▸ **What to do**: What appears from the first line of the data below through the line containing "The width and height of the screenshot is (385, 420).", both included, should be copied exactly, and nothing else.

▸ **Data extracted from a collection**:
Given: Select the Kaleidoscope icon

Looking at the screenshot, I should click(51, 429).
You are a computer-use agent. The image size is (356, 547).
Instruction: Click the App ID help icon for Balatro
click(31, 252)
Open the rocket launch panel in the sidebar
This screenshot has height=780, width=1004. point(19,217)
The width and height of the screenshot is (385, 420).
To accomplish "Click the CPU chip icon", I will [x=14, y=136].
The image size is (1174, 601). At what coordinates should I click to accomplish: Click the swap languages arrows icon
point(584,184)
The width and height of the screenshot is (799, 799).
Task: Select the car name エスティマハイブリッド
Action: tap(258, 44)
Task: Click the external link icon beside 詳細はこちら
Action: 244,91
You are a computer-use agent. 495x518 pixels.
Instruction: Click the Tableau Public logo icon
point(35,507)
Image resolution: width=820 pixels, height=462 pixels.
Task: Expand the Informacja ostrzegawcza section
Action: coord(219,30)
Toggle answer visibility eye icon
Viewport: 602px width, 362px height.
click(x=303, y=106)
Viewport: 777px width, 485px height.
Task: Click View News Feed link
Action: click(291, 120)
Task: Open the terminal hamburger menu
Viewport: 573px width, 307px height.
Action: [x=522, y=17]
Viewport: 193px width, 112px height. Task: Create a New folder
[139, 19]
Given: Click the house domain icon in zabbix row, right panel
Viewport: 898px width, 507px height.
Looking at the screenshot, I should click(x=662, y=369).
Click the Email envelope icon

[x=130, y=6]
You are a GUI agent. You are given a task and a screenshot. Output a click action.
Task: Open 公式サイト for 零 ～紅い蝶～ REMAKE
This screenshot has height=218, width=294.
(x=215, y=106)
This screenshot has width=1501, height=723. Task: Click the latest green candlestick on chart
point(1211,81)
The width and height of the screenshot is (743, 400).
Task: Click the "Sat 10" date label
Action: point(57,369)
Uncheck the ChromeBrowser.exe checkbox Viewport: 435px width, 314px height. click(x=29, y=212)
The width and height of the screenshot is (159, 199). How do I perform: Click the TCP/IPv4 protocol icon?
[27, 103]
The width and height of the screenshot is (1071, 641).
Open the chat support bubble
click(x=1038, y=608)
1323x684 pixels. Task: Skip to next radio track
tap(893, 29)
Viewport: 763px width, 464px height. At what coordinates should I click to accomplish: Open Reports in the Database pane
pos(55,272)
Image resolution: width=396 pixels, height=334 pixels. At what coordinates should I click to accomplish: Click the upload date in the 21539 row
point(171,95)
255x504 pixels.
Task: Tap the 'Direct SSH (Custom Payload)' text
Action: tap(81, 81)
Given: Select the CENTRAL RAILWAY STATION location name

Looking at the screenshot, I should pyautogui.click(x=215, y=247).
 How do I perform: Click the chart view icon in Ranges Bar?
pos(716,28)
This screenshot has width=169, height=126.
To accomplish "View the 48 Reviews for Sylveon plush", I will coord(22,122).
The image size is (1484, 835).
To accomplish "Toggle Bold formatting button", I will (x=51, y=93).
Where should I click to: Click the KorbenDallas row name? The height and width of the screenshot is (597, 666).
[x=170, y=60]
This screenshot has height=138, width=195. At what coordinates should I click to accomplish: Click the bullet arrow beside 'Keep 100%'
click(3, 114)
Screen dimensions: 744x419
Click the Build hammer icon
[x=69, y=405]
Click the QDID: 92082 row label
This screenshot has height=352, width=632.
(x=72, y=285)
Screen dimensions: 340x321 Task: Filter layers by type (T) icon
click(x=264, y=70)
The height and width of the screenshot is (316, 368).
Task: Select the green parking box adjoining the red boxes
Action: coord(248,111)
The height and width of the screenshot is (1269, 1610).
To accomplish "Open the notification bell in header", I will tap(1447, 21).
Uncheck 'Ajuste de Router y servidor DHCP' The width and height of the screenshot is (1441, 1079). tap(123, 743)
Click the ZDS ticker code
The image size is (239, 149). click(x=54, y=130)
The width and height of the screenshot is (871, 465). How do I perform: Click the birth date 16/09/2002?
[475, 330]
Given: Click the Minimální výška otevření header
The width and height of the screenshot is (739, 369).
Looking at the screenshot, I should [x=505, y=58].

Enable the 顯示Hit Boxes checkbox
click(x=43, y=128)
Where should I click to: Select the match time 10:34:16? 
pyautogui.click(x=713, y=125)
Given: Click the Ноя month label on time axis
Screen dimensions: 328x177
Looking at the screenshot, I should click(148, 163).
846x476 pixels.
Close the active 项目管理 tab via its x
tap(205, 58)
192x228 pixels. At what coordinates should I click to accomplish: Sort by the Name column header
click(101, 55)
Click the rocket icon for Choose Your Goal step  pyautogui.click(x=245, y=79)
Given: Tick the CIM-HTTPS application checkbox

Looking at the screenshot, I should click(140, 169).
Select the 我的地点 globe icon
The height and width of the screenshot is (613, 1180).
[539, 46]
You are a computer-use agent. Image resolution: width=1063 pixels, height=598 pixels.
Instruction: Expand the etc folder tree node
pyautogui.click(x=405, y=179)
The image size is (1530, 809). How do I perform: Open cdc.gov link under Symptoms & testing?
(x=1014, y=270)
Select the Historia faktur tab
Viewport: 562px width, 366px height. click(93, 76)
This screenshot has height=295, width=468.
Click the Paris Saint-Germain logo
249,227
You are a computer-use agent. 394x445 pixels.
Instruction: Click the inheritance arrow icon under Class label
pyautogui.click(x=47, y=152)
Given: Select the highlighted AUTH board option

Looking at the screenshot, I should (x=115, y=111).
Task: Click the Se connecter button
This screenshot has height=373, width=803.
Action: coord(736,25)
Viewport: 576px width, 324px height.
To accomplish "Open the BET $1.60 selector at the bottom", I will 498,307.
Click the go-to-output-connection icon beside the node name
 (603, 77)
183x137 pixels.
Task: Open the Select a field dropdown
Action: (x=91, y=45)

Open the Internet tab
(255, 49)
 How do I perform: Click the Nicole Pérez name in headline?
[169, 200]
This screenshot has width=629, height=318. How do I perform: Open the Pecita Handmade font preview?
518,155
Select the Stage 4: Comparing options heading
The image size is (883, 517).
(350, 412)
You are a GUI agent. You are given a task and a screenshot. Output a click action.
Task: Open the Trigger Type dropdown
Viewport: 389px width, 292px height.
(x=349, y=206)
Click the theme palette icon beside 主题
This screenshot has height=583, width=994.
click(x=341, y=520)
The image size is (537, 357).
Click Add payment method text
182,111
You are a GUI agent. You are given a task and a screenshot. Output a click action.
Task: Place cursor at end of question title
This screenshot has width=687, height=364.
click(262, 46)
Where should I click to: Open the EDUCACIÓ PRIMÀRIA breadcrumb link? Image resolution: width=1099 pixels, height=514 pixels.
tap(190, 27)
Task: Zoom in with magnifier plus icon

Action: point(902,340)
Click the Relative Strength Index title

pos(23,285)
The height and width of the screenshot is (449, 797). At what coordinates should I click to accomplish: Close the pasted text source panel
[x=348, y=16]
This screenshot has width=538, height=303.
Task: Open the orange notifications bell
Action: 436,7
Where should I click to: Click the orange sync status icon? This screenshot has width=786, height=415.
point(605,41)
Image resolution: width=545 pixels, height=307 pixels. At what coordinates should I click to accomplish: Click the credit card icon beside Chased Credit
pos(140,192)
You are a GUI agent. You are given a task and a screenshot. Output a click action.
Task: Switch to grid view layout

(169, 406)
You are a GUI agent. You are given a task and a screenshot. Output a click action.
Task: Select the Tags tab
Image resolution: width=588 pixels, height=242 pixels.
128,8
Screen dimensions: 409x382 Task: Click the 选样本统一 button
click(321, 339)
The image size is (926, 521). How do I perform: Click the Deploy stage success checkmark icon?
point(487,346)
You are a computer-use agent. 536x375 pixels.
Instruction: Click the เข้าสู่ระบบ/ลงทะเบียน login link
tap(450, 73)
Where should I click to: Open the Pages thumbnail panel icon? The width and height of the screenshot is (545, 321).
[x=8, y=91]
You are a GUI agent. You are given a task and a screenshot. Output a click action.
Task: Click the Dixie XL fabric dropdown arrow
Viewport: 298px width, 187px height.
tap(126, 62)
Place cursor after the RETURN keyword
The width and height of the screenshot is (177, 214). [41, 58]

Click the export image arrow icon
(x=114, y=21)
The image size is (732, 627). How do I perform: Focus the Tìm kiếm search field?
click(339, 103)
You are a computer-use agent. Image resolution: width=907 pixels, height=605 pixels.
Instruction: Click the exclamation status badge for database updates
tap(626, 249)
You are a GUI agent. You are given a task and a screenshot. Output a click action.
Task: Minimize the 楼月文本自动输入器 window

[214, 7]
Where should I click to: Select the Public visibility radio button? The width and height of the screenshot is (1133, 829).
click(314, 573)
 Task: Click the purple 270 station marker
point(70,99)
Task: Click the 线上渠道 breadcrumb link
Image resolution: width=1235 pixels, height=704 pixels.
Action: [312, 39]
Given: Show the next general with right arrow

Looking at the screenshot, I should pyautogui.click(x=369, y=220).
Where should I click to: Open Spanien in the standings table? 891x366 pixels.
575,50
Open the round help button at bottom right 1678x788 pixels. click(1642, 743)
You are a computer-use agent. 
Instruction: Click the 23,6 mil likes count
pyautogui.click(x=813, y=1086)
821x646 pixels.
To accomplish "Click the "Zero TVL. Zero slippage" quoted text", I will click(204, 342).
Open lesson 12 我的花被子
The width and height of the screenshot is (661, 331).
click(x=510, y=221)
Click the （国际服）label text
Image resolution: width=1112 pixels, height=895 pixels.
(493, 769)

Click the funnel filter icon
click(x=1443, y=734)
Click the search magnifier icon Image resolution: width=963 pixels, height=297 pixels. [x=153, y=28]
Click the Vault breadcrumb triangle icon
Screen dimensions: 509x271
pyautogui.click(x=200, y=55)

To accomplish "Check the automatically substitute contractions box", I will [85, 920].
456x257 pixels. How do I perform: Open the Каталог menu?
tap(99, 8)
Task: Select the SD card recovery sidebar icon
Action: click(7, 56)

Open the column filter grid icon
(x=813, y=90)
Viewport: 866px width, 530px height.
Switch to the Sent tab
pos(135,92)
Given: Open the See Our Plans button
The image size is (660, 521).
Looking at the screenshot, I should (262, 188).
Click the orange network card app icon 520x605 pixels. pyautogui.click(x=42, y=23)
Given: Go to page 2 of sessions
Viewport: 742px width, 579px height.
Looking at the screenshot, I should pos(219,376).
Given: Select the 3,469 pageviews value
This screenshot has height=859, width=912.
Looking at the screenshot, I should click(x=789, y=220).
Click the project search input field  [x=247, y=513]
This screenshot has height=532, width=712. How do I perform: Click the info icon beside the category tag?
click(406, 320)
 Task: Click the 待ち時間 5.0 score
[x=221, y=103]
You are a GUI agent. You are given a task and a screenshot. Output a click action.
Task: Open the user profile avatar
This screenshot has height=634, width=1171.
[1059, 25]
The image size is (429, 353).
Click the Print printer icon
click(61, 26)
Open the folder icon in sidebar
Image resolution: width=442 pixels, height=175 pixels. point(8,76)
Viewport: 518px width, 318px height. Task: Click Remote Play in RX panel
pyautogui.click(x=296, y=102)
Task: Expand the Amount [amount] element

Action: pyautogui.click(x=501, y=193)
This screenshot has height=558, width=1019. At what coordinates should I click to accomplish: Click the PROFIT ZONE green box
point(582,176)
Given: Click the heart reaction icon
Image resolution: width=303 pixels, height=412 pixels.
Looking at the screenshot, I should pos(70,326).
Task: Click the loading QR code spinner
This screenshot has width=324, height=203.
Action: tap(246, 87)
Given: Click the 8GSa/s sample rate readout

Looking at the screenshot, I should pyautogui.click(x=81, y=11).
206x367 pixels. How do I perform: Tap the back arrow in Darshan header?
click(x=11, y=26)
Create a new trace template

▸ **Task answer**:
Given: Select the Kaleidoscope icon

Looking at the screenshot, I should click(51, 429).
You are a computer-use agent. The image size is (356, 547).
Instruction: Click the App ID help icon for Balatro
click(31, 252)
Open the rocket launch panel in the sidebar
This screenshot has height=780, width=1004. point(19,217)
The width and height of the screenshot is (385, 420).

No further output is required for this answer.